One in ten people older than sixty-five, and nearly half of those older than eighty-five, have Alzheimer's disease.
It's widely accepted nowadays that memory loss comes with age. Alzheimer's currently robs at least 15 million people of their identity worldwide. This book makes the controversial claim that eating meat may contribute to the development of the disease.
In Dying for a Hamburger, Dr. Murray Waldman and Marjorie Lamb draw upon documentary evidence, historical testimony, and inspired speculation to suggest that Alzheimer's:
- is a new disease--elderly people did not experience symptoms of dementia in such alarming numbers in the past
- began appearing after modern meat production techniques were introduced
- has soared in nations where these techniques are used
- hardly exists in cultures where meat consumption is low
- has been attributed to many deaths that are actually the human equivalent of mad cow disease.
They present startling evidence that Alzheimer's may be part of a family of diseases linked to malformed proteins known as prions. They hypothesize that the conditions that allow these brain disorders to be triggered are similar. They propose that mad cow, its human equivalent, Creutzfeldt-Jakob disease (CJD), other encephalitic diseases, and Alzheimer's may have a common antecedent.

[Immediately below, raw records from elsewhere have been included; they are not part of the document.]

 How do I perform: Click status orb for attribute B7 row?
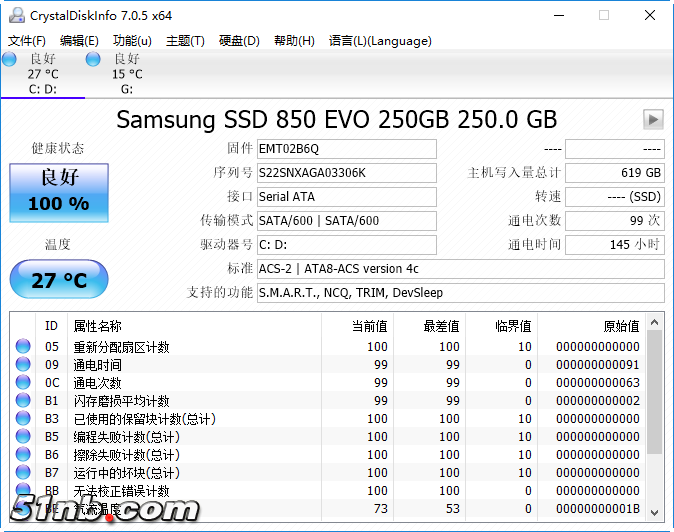pos(23,472)
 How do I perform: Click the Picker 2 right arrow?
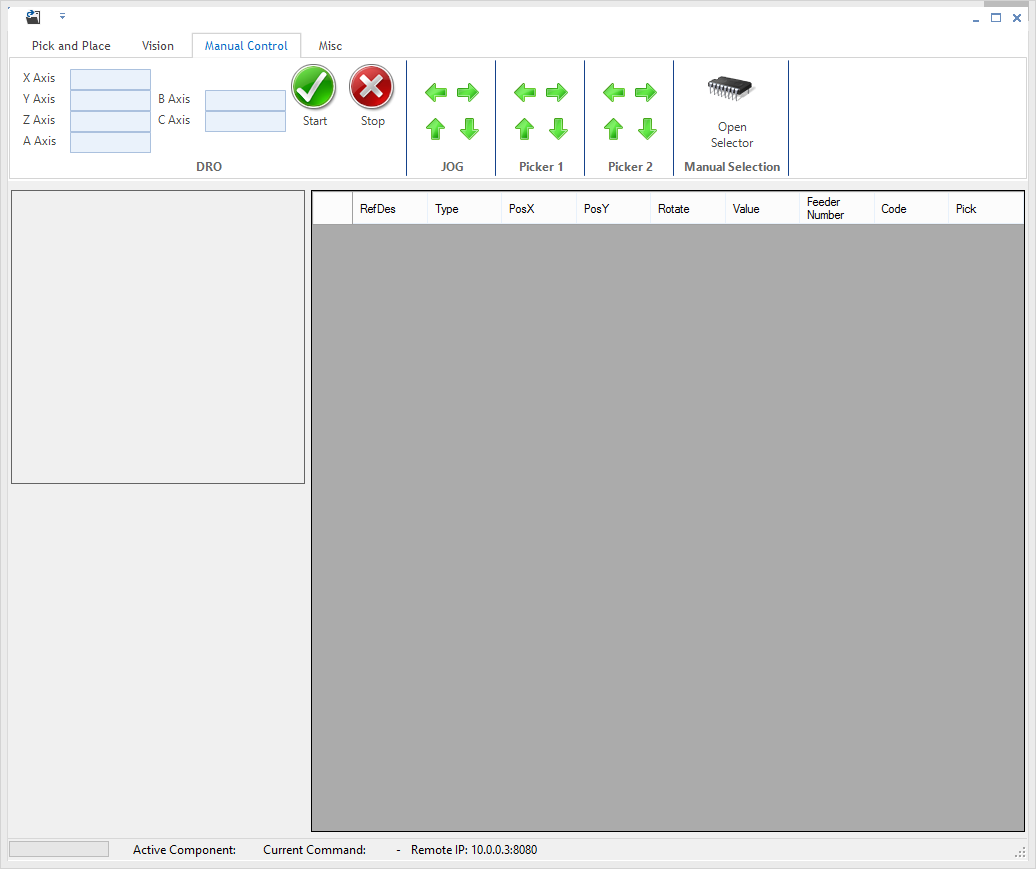646,93

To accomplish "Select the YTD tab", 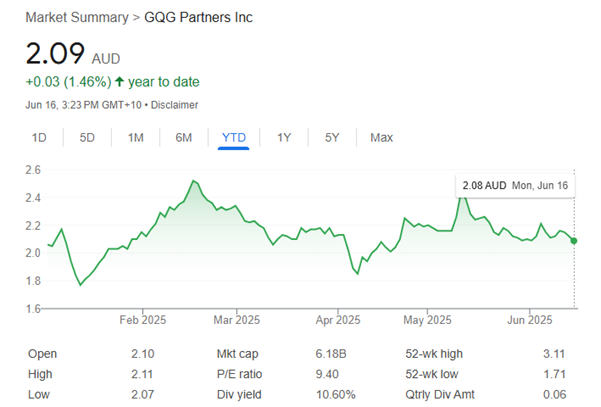I will point(233,137).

We know that a form of CJD is transmitted to humans who eat contaminated beef. And we are becoming increasingly aware of the need to monitor the meat supply closely to avoid a repetition of the mad cow scare in Great Britain. But suppose that Alzheimer's also involves prions--the evidence that points in this direction is growing. And suppose that Alzheimer's is also associated with tainted meat.
This conclusion seems far-fetched--at first. In this compelling book, the authors come to a frightening conclusion about our seemingly insatiable hunger for hamburgers. Destined to provoke heated argument, this book on the prevention of Alzheimer's is definitely food for thought.